Investors in the region tend to be more cautious in their investment approach, often preferring tangible long-term assets.
“This philosophy has served the region well, and I believe that gold will continue to play a major role both for investment and for purposes of banking wealth,” Workman said.
Price fluctuations to impact gold in the medium, long term
While gold has proven itself to be a reliable investment vehicle, its performance will be influenced by various factors – the most significant of which is the US dollar. As the dollar gets stronger, prices of dollar-oriented assets such as gold generally remain suppressed.
“The major challenge for gold is how to react in an environment which is led by a stronger outlook for the US dollar,” Emirates NBD’s Schubert commented, indicating that the traditional inverse relationship between gold and the US dollar will fade into the background against the strong macro issues to be resolved in 2012.
Alpari ME DMCC’s Kashyap said that like any other commodity, gold trend is dictated by supply and demand, which is why any news that a central bank is buying and converting some of their holdings into bullion will see sharp upticks in the price of gold.
“Market sentiments will obviously be a key factor in the future of gold prices and we will be keeping a close eye on the performance of the US dollar index [as well],” Kashyap added.
Analysts believe that the recent strong price fluctuations and rise in volatility will have an impact within the investment community over the medium to longer term.
“Gold is acting as an asset class and it rightly does so in this low-yielding interest environment,” Schubert said, adding that future investments in gold will be primarily made if the reasons for investments are still valid.

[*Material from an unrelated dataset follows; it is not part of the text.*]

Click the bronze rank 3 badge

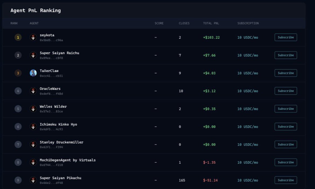tap(18, 73)
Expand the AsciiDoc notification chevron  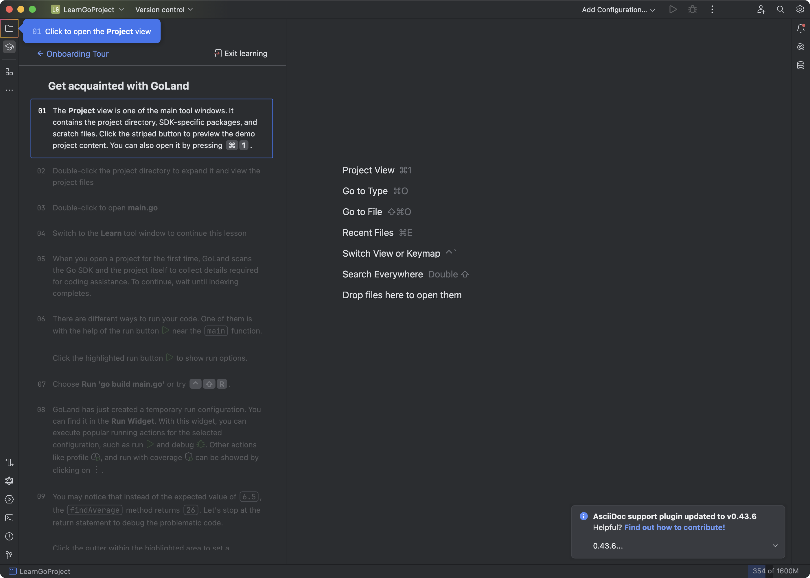(x=775, y=546)

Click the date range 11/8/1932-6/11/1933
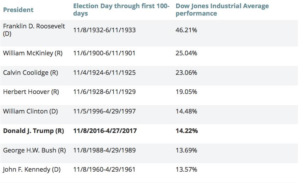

In recent years, the metal has been posting double-digit growth rate. In 2009, its value was up 24 per cent from 2008; in 2010 it was more bullish at 30 per cent and while 2011 was challenging, it still managed to post a 10 per cent hike. Kashyap said this exhibition of gold’s resilience has certainly made it a “good long-term prospect”.
Workman of Watts, Griffis and McOuat Ltd, said he still has faith in the precious metal.
“I see gold as an alternative investment vehicle, [although] timing the market is important. My preference is for common shares in gold companies, both explorers and producers. I believe that volatility will pervade the market in response to inflation concerns and concerns about an economic catastrophe beginning in Europe,” he said.